◆ **Try it**: Return exactly the lines from the "Open the pacific palais brand link" line through the last line of the entries below. Include no pictures.

Task data START

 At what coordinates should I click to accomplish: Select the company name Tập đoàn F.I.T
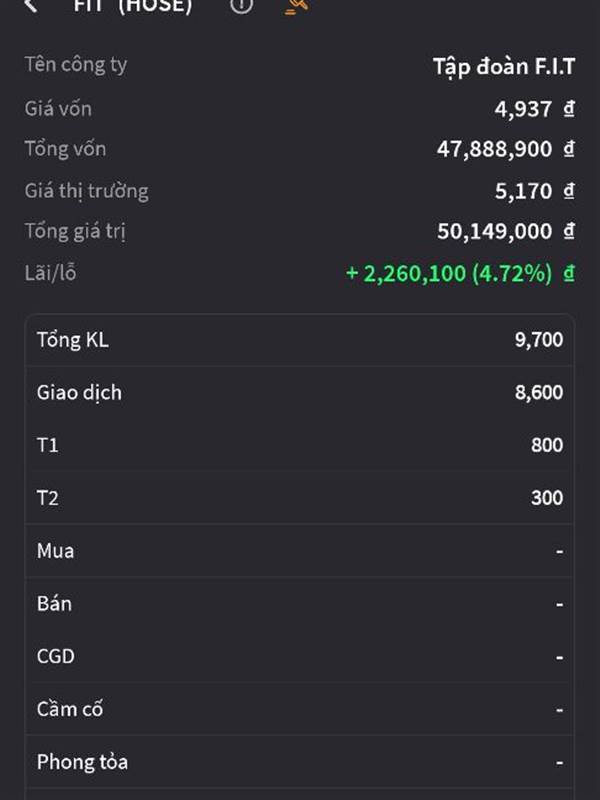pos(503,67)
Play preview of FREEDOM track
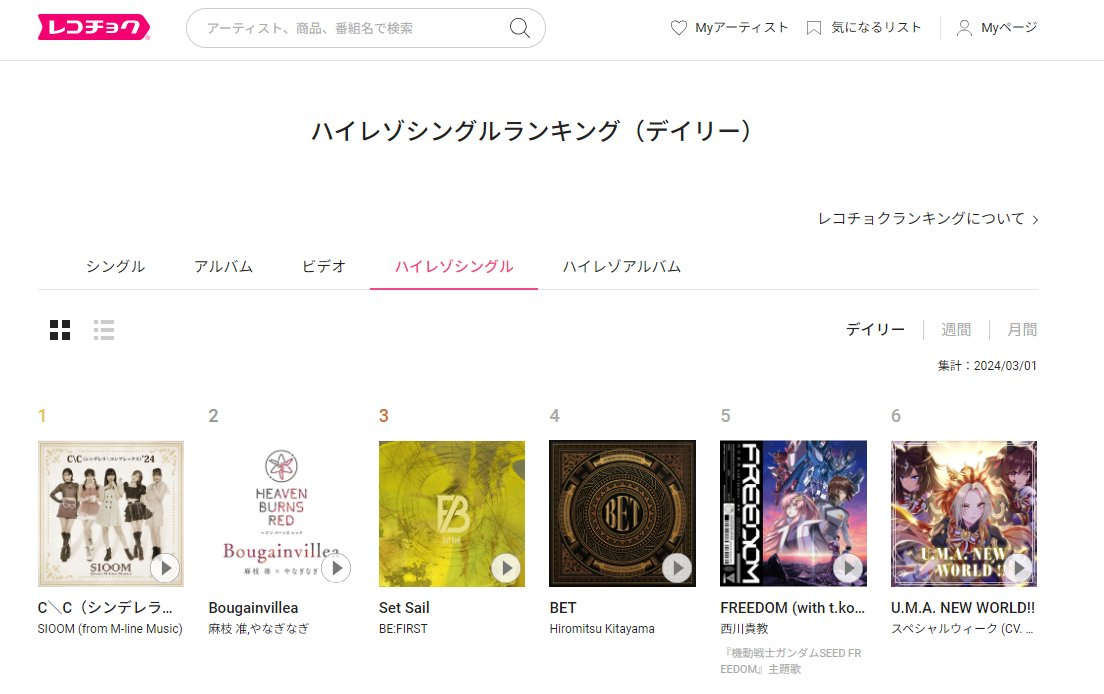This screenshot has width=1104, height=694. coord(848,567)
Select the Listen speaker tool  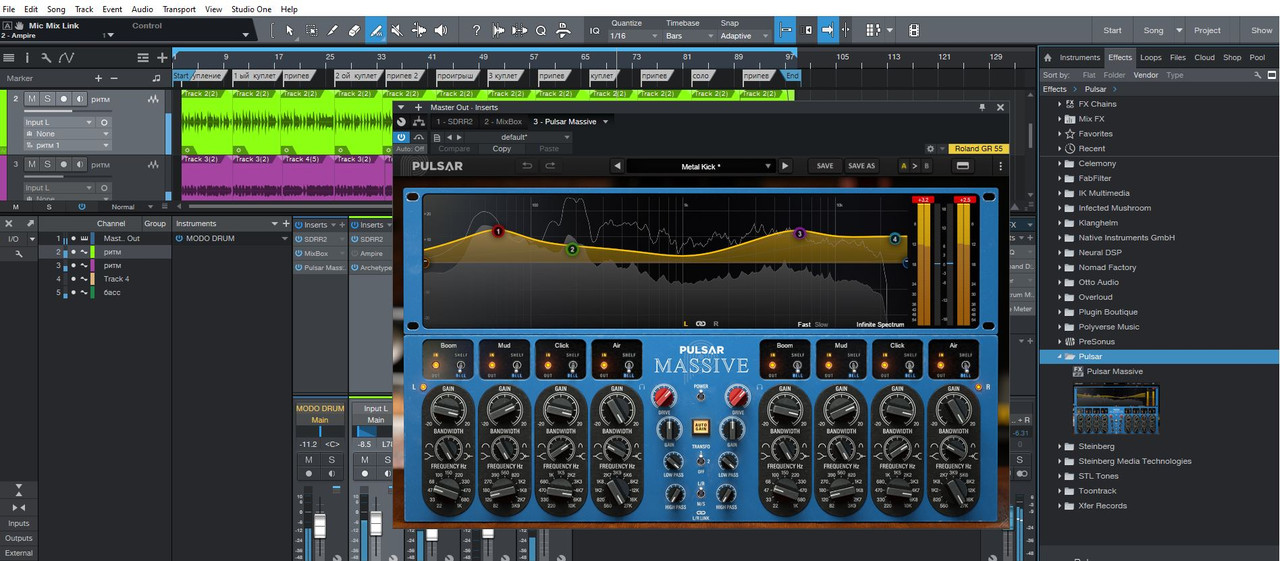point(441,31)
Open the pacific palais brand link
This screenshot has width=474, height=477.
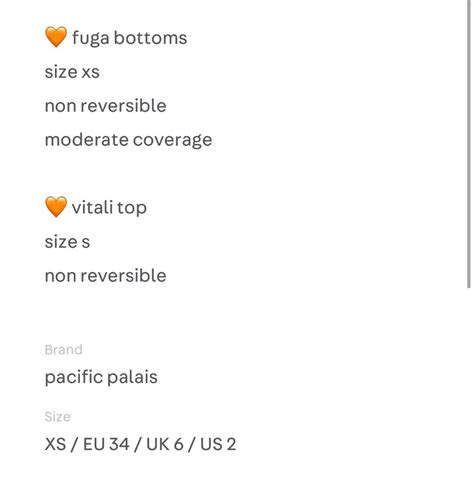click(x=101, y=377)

Task data END

◆ **Answer below**:
Open the pacific palais brand link
This screenshot has width=474, height=477.
click(x=101, y=377)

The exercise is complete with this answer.